Saturday, December 29, 2007

the night of the hunter


Exquisite and frightening, hilarious and unforgettable, Charles Laughton’s The Night of the Hunter is the kind of mysterious object that could have only been made in the 1950s. Laughton’s only film as a director remains a work that is impossible to pin down. It is a wonderful film, to be sure, but what is it exactly? Is it a fairy tale of the Hans Christian Andersen type? A Biblical account of God’s wrath as told from the perspective of two children?
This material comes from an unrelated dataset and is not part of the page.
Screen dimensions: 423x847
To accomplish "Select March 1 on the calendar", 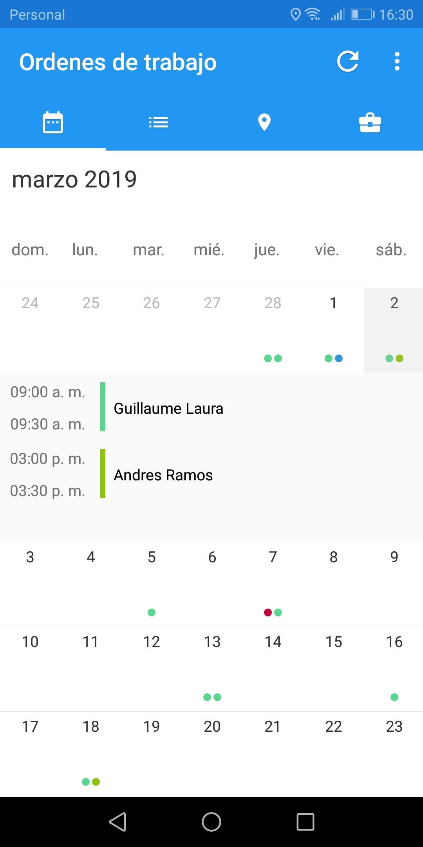I will [334, 330].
Or a character study of a depraved soul?

In reality, The Night of the Hunter is all of these things, but the spiritual forefather of Laughton’s vision is Friedrich Wilhelm Murnau, the great German director whose Sunrise utilizes the obtuse angles, expressionistic framing, and high contrast lighting that are clearly the aesthetic inspiration for this film.

The film begins with Ben Harper (Peter Graves), husband to Willa (Shelley Winters) and father to John (Billy Chapin) and Pearl (Sally Jean Bruce), murdering two people and stealing $10,000. Shortly before being arrested, he makes his son swear that he will take care of his sister and that he won’t tell about the money, which he has hidden in little Pearl’s doll. Meanwhile, we also meet Harry Powell (the brilliant Robert Mitchum), a deranged and self-proclaimed “preacher” who interprets the Bible as a violent manifesto to justify his crimes (“You don’t mind the killings, Lord, your book is full of killings,” he explains.)

After being found at a strip club with a stolen car parked outside, Preacher Powell ends up in the same cell as soon-to-be-hung Ben Harper. In his sleep, Ben murmurs something about the money and Harry figures his kids must know where it is, so, without delay, he sets out to the nameless West Virginia town.

Harry tells the townspeople (including Willa) that he met Ben while he was working as a preacher for the jail. They all buy it, of course, and soon enough everyone succumbs to the infinite charm of the Preacher, whose tattooed hands ominously read “LOVE” and “HATE.” At the insistence of the town busybody, Willa weds Harry; Pearl loves his quirky stories, but John approaches him warily. Harry constantly hounds the kids about the money. One night, he takes Pearl down to the parlor and Willa overhears him threaten her daughter if she doesn’t tell him about the money. Lying in bed that night, she refuses to believe that he married her for the money. The next moment, however, he gets a switchblade out of his coat pocket and slashes her throat—this grisly incident makes for what is probably the most stunning shot in the entire movie: Willa tied to a car at the bottom of the river, swaying slowly to the flow of the water.

With the mom out of the way, Harry only has the kids to worry about. John and Pearl, infinitely sharper than their mother, run away on their father’s raft, and, in a lovely scene, we see them go down the river as Pearl mouths the words to a song playing in the soundtrack. In moments like these, as with the complete and stark artificiality of his sets, Laughton risks absurdity to achieve the sublime. The kids travel far enough down the Ohio River and end up with Mrs. Cooper (Lillian Gish), a Mother Goose of sorts that takes care of estranged children. The Preacher reappears, but Mrs. Cooper, equipped with faith and a shotgun, keeps him far away from John and Pearl.

As written by James Agee, author of Let Us Now Praise Famous Men (an intricate portrait of life in the Depression era), the screenplay to The Night of the Hunter is as poetic in its use of dialect (phrases like “My whole body’s just a-quiverin’ with cleanness” and “Horse hair will pull up a lumpin’ whale” go a long way in establishing the setting of 1930s quaint, small-town America) as Laughton’s expressionistic imagery.

Though a film which certainly meets all the requirements of a horror story (menacing villain, check; frightened children, check; overbearing musical score, check), The Night of the Hunter is a lot more. There is as much to love about Laughton’s intricate set pieces and sophisticated use of black-and-white as of his charmingly-told narrative. Unlike most modern horror films, which are grounded in a nihilistic view of humanity, Laughton eschews that sort of negativity in place of something far more life-affirming: he accepts that horrible things do happen quite often (“It’s a hard world for little things,” Mrs. Cooper says near the end of the film, referring to her kids), but he also has the compassion and grace to imagine shelter from the storm. If nothing else, The Night of the Hunter is a testament to the wonderful world of children. “They abide and they endure,” Mrs. Cooper explains with tears in her eyes.

Instead of sitting through yet another mindless gory movie, watch Laughton’s endlessly enjoyable film and try to remember what it was like to be a kid, looking out to the world as a place filled with uncertainty, darkness, but also beauty.